Clare: And for all of us, Youtube Family. I pray that God will give us the Grace to mind His business, to keep our hearts and minds on Him. And if there's something He wants us to pray about, He's going to bring it before us - somehow, someone's going to say something. For instance, with ISIS. I didn't go looking for that, it just came to me.

What He's asking is for us to keep our hearts and minds on Him, on consoling Him. Because we occupy a very special place in the Body of Christ. We are here to console Him as His Bride. I mean, some of us have other duties, too. But the greatest thing that a wife can do for her husband is to be there when He's hurting, and to comfort Him when there is nowhere else to turn to be comforted.

So, we occupy a very special place. And if we're busy down in the gutter, reading all the news (which, probably 90% of it is mis-information either from one side or from the other side) it just keeps you going 'round in cicles.
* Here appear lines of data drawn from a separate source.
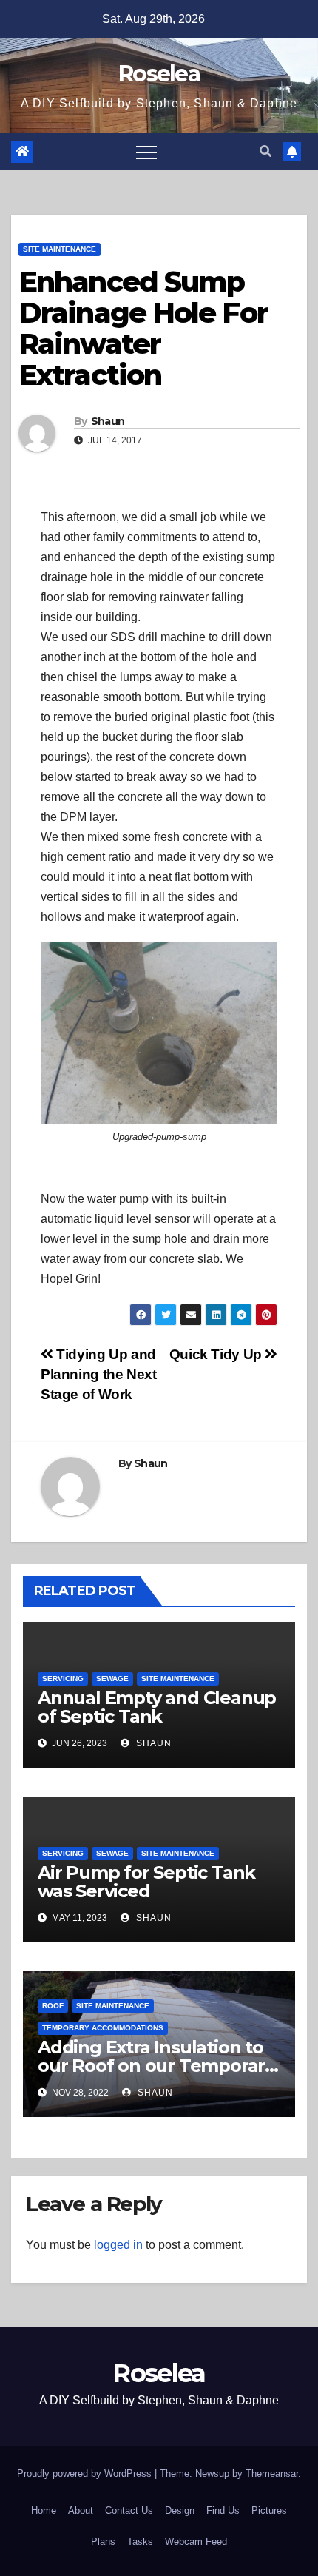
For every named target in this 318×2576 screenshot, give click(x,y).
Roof (53, 2006)
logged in (118, 2244)
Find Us (223, 2510)
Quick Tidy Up (217, 1354)
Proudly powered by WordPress (86, 2473)
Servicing (63, 1678)
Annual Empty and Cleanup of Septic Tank (157, 1707)
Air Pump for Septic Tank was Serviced (146, 1882)
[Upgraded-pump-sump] (159, 1033)
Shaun (108, 421)
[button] (265, 151)
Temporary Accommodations (102, 2028)
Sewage (112, 1678)
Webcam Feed (196, 2541)
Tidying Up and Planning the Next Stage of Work (98, 1374)
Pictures (269, 2510)
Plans (103, 2541)
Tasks (140, 2541)
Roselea (159, 73)
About (80, 2510)
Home (43, 2510)
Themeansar (272, 2473)
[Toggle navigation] (146, 151)
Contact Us (129, 2510)
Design (179, 2510)
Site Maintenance (59, 249)
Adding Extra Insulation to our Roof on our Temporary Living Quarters (156, 2065)
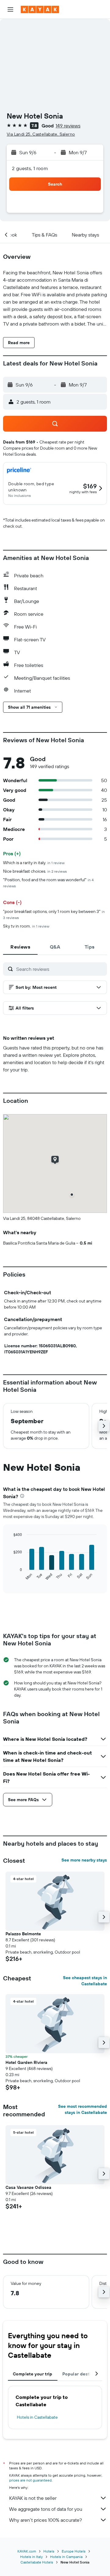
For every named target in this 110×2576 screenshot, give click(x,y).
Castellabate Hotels (36, 2562)
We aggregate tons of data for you (45, 2509)
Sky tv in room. (26, 926)
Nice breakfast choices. (35, 871)
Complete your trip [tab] (33, 2374)
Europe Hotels (74, 2551)
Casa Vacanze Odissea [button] (28, 2187)
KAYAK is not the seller (33, 2498)
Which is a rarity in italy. (33, 862)
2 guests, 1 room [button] (30, 168)
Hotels (48, 2551)
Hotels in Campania (66, 2556)
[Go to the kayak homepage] (40, 9)
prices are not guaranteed (30, 2480)
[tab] (20, 947)
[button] (10, 9)
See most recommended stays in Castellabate (82, 2109)
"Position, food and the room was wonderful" (48, 882)
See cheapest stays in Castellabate (85, 1980)
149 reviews (68, 126)
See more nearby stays (84, 1860)
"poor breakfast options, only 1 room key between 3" (54, 914)
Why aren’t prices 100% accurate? (45, 2520)
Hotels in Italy (31, 2556)
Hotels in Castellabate (37, 2417)
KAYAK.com (26, 2551)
It's like a hamster wheel, just digging up more and more trash.

He doesn't want to see any of it, because He already knows what is REALLY going on - and He doesn't want to be reminded. He wants to be comforted.

I pray, Lord that You'll help us with our incessant desire and curiousness and insecurity - help us, Lord! To not constantly be turning to the trash to find out what's going on, but to be turning to You and comforting You, and to keep Your mind off of these things that are so painful for You to look at. Please, Lord, help us. You know how hard it is for us to be down here waiting for You - and we really need Your help to keep our noses out of the gutter.

And I have to say, guys...when it happens, it will happen - we'll all know it. When it (the Rapture) happens, it's going to happen in such a way that everyone's going to know it overnight. And until it really happens, everything else is just circular information, constantly keeping people in a state of ignorance and agitation and misinformation. And we don't need that. We need to be in a state of peace, to be there for other people and to be there for the Lord.

So, Lord - please give us the Grace to keep our noses out of that stuff!